___ TASK DATA
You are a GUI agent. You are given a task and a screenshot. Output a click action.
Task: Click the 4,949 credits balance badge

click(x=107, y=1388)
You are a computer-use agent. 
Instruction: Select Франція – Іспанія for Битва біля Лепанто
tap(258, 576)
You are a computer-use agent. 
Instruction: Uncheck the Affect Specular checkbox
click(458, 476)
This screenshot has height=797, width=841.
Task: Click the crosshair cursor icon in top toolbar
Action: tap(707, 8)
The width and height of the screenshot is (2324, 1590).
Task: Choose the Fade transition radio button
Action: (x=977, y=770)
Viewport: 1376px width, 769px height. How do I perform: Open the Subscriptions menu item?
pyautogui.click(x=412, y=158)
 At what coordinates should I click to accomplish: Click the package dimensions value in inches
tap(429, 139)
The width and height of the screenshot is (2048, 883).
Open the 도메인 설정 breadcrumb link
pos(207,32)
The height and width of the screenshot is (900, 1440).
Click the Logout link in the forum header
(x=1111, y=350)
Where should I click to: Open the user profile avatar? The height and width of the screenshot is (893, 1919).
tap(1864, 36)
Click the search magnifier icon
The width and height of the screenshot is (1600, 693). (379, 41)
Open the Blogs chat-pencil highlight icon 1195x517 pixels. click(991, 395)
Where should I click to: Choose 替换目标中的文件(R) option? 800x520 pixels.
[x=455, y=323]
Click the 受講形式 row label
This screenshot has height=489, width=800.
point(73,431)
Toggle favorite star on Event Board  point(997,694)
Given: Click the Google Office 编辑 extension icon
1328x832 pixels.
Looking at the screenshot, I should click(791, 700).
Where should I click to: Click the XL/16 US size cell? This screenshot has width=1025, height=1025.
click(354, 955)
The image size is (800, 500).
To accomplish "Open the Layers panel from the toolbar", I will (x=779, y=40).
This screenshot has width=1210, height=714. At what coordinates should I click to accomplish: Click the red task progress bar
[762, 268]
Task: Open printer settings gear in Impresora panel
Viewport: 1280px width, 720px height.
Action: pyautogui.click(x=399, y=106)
______
REQUIREMENT: Restate the full data above, keeping each word intact.

RESPONSE AREA:
You are a GUI agent. You are given a task and a screenshot. Output a click action.
Task: Click the 4,949 credits balance badge

click(x=107, y=1388)
You are a computer-use agent. 
Instruction: Select Франція – Іспанія for Битва біля Лепанто
tap(258, 576)
You are a computer-use agent. 
Instruction: Uncheck the Affect Specular checkbox
click(458, 476)
This screenshot has height=797, width=841.
Task: Click the crosshair cursor icon in top toolbar
Action: tap(707, 8)
The width and height of the screenshot is (2324, 1590).
Task: Choose the Fade transition radio button
Action: (x=977, y=770)
Viewport: 1376px width, 769px height. How do I perform: Open the Subscriptions menu item?
pyautogui.click(x=412, y=158)
 At what coordinates should I click to accomplish: Click the package dimensions value in inches
tap(429, 139)
The width and height of the screenshot is (2048, 883).
Open the 도메인 설정 breadcrumb link
pos(207,32)
The height and width of the screenshot is (900, 1440).
Click the Logout link in the forum header
(x=1111, y=350)
Where should I click to: Open the user profile avatar? The height and width of the screenshot is (893, 1919).
tap(1864, 36)
Click the search magnifier icon
The width and height of the screenshot is (1600, 693). (379, 41)
Open the Blogs chat-pencil highlight icon 1195x517 pixels. click(991, 395)
Where should I click to: Choose 替换目标中的文件(R) option? 800x520 pixels.
[x=455, y=323]
Click the 受講形式 row label
This screenshot has height=489, width=800.
point(73,431)
Toggle favorite star on Event Board  point(997,694)
Given: Click the Google Office 编辑 extension icon
1328x832 pixels.
Looking at the screenshot, I should click(791, 700).
Where should I click to: Click the XL/16 US size cell? This screenshot has width=1025, height=1025.
click(354, 955)
The image size is (800, 500).
To accomplish "Open the Layers panel from the toolbar", I will (x=779, y=40).
This screenshot has width=1210, height=714. At what coordinates should I click to accomplish: Click the red task progress bar
[762, 268]
Task: Open printer settings gear in Impresora panel
Viewport: 1280px width, 720px height.
Action: pyautogui.click(x=399, y=106)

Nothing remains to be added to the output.